─── Information supplied
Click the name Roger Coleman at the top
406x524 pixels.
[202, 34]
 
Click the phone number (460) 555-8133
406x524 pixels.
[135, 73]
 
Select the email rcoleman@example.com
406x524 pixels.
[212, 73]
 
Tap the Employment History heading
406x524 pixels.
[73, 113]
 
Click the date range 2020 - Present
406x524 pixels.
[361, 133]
──────
# Problem requirements
Starting at the line containing "Select the email rcoleman@example.com" and ending at the last line of the data, write those lines out again with "Employment History" replaced by "Work Experience" and everything else left unchanged.

# Full answer
Select the email rcoleman@example.com
406x524 pixels.
[212, 73]
 
Tap the Work Experience heading
406x524 pixels.
[73, 113]
 
Click the date range 2020 - Present
406x524 pixels.
[361, 133]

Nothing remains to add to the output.